Supply chain management, whether in a traditional or E-commerce environment, involves distributing products, goods and services from point of manufacture to the delivery of the final product. Supply chain management, whether related to B2B or B2C retailers involves manufacturing, storage, distribution and delivery of products and services to consumers and other businesses. B2B supply chain management is slightly more complex than B2C transactions, as B2B wholesalers, distributors and manufacturers are typically working with larger corporate entities. For supply chain management to work in a B2B or in a B2C environment, the focus must be on provider customers with the utmost in quality services. The specific differences and similarities between supply chain management for B2B and B2C are explored in greater detail below.
According to Stephen David, CIO and B2B officer for Procter and Gamble, building a successful supply chain depends upon "the ability of manufacturers to develop a successful consumer driven system" (Reese, 2004). According to the successful business chain entrepreneur, the primary market for today's manufacturers is declining, thus "B2B supply chain management should not be focusing on consumer goods, but rather new categories" (Reese, 2004). Supply chain management in B2B must focus on the "fragmented market", comprised of very different types of consumers. B2B customers have very specific demands, and what works best in this environment is a "consumer-driven supply network that operates in real-time, is data driven and supplies products on demand" (Reese, 2004).
Supply chain for B2C sites must involve tracking the number of hits and level of traffic reaching the website, more so than in a B2B environment (Patton, 2004).
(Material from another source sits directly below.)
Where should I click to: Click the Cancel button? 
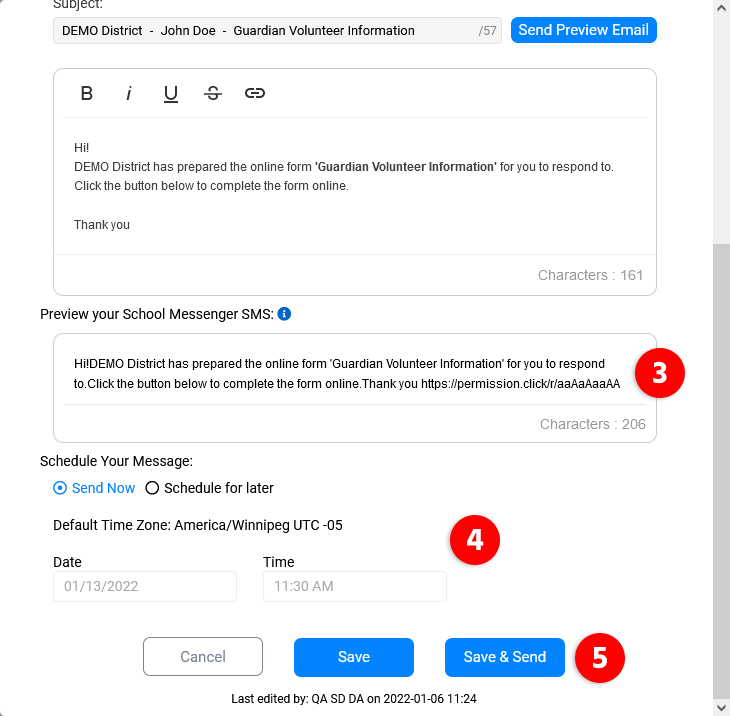click(203, 657)
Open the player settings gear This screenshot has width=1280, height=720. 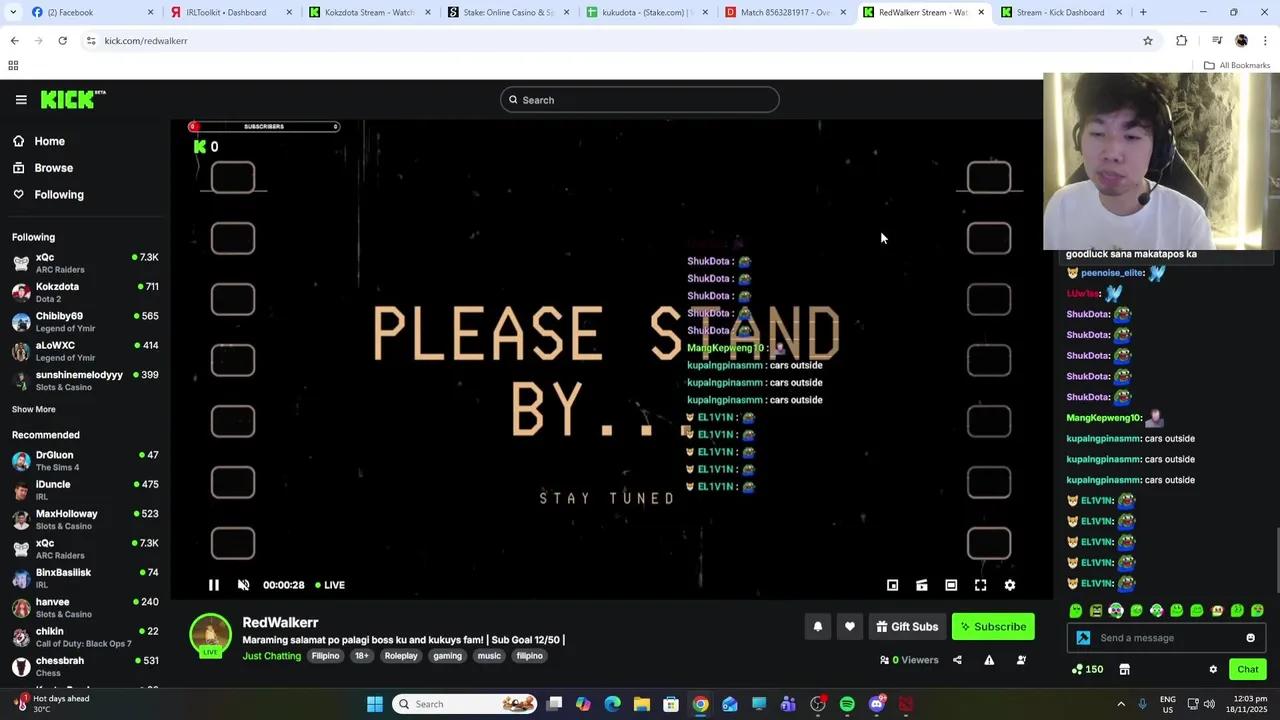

According to Jupiter research, by 2006 Business to Consumer E-commerce organizations might be spending as much as $1 billion to analyze websites and account for consumer spending (Patton, 2004) in the B2C environment.
Operating in real time is important for supply chain management in B2C environments, because it allows manufacturers to "perfect real time transactions", which are typically requested of mega vending retailers (Reese, 2004).
B2B differs from B2C's in some respects, such as its reliance on other avenues of supply such as product catalogs. The largest market in the U.S. for B2B supply chain operations is providing strategic resources such as: capital equipment, direct materials and strategic services, closely followed by the commodities market including: utilities, transportation and direct materials (Kerns, Bruce 2000).
B2C capabilities include the ability of consumers in the home to log in, use auctions, direct sell, barter, order products and pay for them directly (kerns, 2000). The key way in which B2B differs from B2C are as follows: (1) B2B must handle larger transaction amounts, (2) B2C is a seller driven supply chain demand, whereas B2B is buyer driven, (3) B2C scales "linearly", and (4) B2B scales exponentially, as the number of buyers and sellers that participate increase (Kerns, 2000).
The "frequency of transactions, medium of internet exchange and knowledge that suppliers and customers have about products" also differentiate the B2B and B2C supply chain systems. B2B entities typically focus supply chain management on delivery schedules, inventory levels, specification or quality of product and product/supplier development issues (Ribbers, 2003). Additionally, B2B supply chain literature within the market emphasizes price (Ribbers, 2003). B2B's often outsource functions to reduce the cost of transactions, and typically maintain long term relationships with a few suppliers to promote efficiency and knowledge sharing (Ribbers, 2003). B2B's concentrate on profitable, upscale and larger clients as well.
Examples of B2C's include Amazon.com which sells books, records, electronic...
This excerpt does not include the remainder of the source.